Photo Credit: Funny © Olga Shchoukina Dreamstime.com

Blog Comment Contest! Don’t forget to comment for entry into this week’s comment contest for Valentine's month. Comments on any post qualify according to the guidelines in the announcement. Need how-to on commenting? Click on The Cosmos Comments.

Winner of Week 1 Comment Contest: Congratulations to Marie of Lake Tahoe who won a copy of my e-book, The Training Tape, in the Valentine’s Month comment contest. Week 1 ran from Feb. 1-7. Comment each week this month for another opportunity to win!

Friday, February 5, 2010

The Cosmos Comments!


Dear Readers,

As you know, Hot Flashbacks, Cool Insights is all about noticing the cosmic hints all around us. Same goes for my other blog, The Radical Virgo. I got two of those hints in one day this week. Readers reported having technical difficulties making comments on blog posts. They were eager to do so because of the current comment contests running on blogs.

This was a revelation to me! I thought comments were a little sparse of late because people were shy to “talk” on the public wall. It had never occurred to me that another reason might be that they didn’t know how to do it. Another hint I had in the same 24-hour period was two people dear to me sharing their challenges with technology. I admit it; I tend to forget something was originally difficult once I’ve mastered it. Thinking back on it, I was all thumbs myself a couple of years ago, when I made my first comment on a post. I was also mentally muddled on how it worked and how to do it.
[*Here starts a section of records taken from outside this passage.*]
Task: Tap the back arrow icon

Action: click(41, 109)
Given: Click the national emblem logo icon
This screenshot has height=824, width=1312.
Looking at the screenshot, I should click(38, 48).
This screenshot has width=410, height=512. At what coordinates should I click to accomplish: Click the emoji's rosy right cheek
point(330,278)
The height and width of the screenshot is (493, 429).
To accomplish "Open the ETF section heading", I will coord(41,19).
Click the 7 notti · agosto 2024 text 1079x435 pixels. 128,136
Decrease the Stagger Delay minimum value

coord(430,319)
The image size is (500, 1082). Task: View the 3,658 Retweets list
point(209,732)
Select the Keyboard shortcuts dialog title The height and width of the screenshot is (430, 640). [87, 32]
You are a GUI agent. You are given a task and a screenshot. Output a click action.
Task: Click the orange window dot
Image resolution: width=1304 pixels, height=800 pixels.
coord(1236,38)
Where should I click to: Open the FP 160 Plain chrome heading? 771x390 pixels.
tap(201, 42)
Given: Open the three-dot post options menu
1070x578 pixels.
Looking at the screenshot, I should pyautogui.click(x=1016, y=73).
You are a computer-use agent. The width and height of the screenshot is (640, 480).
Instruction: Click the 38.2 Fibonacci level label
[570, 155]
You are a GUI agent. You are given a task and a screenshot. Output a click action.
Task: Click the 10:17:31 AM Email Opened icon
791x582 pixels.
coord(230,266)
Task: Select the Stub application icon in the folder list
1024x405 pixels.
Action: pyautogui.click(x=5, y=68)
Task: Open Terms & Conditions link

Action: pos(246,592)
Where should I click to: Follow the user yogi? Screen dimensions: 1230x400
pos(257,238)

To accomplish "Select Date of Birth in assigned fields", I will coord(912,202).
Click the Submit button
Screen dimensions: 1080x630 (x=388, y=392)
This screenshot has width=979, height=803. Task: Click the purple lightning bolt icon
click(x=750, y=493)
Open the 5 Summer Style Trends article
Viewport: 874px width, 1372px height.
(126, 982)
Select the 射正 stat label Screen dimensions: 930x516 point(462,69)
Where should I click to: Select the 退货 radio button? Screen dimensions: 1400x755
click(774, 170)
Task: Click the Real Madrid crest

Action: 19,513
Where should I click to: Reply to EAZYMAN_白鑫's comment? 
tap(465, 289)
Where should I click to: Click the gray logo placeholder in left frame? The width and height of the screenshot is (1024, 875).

I’m grateful that the atmosphere of my online community is warm and friendly enough that readers felt comfortable e-mailing me and letting me know they were having difficulties. To help you join the Comment Contest and to help all readers in the future, I’m posting these directions and will leave a link to them at the bottom of each post. These refer to Blogger, the software I use to publish my blogs. (That means any blog where blogspot is part of the URL, such as http://radicalvirgo.blogspot.com.) The directions will vary slightly on other blogging programs.

How to Comment on Blogger

1. At the bottom of the post on which you want to comment, there will be a number and the word Comments, such as 0 Comments (if you’re the first to comment), 2 Comments, etc. Click on Comments and it’ll take you to the page to enter your comment.

2. Write your comment in the Leave A Comment box.

3. Next, Choose an Identity. This is where I think people are most likely to get confused.

   a. If you have a Google account (gmail.com), it’ll automatically default to this choice (the dot will be filled in) and Blogger will “know” who you are, if you’re signed into your e-mail at the time. Optional: If you want to be e-mailed when there are additional comments on the post, other than the one you are making, check the box below Your Name (Google account).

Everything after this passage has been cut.